(ENTRIES SHOWN begins)

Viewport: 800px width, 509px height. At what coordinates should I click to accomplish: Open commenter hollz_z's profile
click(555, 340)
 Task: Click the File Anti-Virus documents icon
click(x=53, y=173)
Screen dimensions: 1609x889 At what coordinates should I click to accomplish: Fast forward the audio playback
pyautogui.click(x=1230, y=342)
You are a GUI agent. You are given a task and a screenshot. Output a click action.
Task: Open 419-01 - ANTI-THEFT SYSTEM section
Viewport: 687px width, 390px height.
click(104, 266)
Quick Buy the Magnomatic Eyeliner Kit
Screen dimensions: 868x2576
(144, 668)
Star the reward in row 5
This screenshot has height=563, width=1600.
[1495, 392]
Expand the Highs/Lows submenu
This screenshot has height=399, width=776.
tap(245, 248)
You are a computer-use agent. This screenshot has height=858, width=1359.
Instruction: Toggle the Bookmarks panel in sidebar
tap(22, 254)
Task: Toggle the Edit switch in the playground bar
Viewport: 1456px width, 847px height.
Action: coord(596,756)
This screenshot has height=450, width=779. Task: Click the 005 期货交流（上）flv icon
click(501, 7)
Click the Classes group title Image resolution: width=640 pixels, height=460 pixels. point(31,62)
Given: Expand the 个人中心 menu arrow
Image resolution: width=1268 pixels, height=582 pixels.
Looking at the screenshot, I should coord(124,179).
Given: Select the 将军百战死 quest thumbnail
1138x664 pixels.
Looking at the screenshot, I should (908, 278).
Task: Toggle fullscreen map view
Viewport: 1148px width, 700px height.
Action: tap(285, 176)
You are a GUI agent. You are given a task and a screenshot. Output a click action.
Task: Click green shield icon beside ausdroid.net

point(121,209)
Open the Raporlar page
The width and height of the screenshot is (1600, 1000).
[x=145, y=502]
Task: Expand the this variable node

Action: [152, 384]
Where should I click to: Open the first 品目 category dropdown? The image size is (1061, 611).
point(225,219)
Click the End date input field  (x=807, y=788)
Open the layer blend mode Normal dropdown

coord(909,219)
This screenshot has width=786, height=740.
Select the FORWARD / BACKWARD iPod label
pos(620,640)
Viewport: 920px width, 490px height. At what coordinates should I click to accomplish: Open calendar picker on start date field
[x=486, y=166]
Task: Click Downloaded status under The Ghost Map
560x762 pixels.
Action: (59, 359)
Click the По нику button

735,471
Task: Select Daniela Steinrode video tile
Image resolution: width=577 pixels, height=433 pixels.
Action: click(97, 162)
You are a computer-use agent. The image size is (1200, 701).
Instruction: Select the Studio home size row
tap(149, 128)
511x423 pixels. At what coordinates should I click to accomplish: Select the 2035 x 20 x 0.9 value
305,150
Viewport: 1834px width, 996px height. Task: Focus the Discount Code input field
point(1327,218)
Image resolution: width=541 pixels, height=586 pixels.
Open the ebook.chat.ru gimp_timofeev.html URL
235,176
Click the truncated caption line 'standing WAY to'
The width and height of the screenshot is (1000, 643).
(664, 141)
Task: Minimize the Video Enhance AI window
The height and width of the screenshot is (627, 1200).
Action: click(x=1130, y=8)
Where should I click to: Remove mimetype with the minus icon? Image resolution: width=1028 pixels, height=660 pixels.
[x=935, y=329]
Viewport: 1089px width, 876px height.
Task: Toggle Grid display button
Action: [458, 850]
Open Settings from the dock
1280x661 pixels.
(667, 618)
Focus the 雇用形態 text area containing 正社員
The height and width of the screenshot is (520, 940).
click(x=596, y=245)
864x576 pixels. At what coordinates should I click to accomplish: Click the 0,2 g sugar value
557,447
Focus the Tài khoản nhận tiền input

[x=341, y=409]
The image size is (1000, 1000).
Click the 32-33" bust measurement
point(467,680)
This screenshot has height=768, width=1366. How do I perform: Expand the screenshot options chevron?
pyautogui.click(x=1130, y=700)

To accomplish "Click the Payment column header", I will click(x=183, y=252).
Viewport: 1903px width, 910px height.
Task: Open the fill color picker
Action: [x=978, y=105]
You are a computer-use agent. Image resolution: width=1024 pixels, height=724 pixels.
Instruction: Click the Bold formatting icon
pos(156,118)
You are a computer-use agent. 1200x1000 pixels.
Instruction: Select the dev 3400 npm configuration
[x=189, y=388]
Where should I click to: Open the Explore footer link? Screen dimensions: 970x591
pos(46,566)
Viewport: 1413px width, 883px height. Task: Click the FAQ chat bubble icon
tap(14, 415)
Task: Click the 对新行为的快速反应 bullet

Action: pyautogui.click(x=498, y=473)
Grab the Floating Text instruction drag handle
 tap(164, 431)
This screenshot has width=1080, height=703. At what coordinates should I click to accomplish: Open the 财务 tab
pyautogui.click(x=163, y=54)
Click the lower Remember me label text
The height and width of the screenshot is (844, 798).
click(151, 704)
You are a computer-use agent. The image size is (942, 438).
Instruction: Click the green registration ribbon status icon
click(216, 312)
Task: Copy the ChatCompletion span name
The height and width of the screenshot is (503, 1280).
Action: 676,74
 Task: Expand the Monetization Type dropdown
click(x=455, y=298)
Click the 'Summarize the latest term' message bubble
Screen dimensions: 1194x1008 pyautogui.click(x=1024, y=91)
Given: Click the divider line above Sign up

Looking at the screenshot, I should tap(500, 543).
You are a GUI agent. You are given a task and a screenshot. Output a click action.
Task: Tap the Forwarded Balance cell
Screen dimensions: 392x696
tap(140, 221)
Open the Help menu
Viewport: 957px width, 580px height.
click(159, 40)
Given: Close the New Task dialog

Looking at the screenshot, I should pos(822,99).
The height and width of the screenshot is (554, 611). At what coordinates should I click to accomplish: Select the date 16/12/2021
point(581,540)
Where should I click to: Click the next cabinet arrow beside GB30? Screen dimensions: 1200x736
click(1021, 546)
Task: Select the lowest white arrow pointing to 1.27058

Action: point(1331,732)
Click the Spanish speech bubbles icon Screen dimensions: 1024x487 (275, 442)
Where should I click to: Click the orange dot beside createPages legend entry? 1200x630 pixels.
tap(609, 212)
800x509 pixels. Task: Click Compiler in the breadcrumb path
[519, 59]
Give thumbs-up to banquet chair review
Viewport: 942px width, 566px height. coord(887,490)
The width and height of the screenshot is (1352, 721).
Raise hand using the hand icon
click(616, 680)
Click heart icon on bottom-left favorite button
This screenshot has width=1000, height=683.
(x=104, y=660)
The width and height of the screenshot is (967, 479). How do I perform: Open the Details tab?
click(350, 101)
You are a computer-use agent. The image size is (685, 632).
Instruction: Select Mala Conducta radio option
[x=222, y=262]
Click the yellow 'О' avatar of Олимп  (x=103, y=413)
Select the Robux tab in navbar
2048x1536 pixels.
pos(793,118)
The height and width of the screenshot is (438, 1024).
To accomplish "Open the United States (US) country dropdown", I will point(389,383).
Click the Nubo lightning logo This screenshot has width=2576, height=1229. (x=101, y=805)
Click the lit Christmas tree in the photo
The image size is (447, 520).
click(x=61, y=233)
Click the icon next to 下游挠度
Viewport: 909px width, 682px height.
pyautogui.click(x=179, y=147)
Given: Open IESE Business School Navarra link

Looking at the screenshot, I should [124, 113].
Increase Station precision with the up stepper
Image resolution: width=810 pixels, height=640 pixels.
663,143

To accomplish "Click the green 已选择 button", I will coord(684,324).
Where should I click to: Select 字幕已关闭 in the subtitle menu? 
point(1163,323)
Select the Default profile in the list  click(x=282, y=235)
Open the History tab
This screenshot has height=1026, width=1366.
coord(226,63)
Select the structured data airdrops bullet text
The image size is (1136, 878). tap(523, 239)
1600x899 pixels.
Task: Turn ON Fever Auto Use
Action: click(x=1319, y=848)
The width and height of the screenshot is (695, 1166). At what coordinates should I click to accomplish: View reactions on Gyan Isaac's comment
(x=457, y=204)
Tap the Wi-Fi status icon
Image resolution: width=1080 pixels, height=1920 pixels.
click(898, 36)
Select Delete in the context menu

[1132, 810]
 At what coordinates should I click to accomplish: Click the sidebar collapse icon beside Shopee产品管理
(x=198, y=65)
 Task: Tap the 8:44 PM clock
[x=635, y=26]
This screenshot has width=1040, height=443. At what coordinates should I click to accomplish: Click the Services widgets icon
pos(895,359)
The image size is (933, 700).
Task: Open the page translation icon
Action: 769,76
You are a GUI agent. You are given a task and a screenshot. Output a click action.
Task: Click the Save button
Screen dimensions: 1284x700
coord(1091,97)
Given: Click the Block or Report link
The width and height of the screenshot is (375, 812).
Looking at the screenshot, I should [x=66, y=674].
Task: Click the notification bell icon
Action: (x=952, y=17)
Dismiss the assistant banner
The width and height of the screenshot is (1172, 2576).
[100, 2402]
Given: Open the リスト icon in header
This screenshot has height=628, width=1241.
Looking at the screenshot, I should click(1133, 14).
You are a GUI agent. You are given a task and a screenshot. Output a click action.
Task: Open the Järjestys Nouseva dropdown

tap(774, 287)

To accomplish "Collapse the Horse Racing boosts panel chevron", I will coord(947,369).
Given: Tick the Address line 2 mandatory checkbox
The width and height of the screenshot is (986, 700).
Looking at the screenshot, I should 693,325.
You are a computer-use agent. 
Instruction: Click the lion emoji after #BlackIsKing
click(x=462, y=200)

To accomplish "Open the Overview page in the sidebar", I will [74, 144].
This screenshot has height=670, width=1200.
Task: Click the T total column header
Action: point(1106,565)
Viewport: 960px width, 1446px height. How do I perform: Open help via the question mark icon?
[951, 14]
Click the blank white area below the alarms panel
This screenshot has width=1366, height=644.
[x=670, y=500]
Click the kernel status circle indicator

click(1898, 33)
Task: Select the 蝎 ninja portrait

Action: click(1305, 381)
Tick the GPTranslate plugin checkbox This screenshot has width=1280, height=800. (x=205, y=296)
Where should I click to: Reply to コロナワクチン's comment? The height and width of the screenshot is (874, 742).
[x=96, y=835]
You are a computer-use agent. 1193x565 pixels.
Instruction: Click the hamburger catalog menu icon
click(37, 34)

(ENTRIES SHOWN ends)

*EXERCISE DESCRIPTION*: Which lines of the data contain the word "area"? Copy each one.

*SOLUTION*:
Focus the 雇用形態 text area containing 正社員
Click the blank white area below the alarms panel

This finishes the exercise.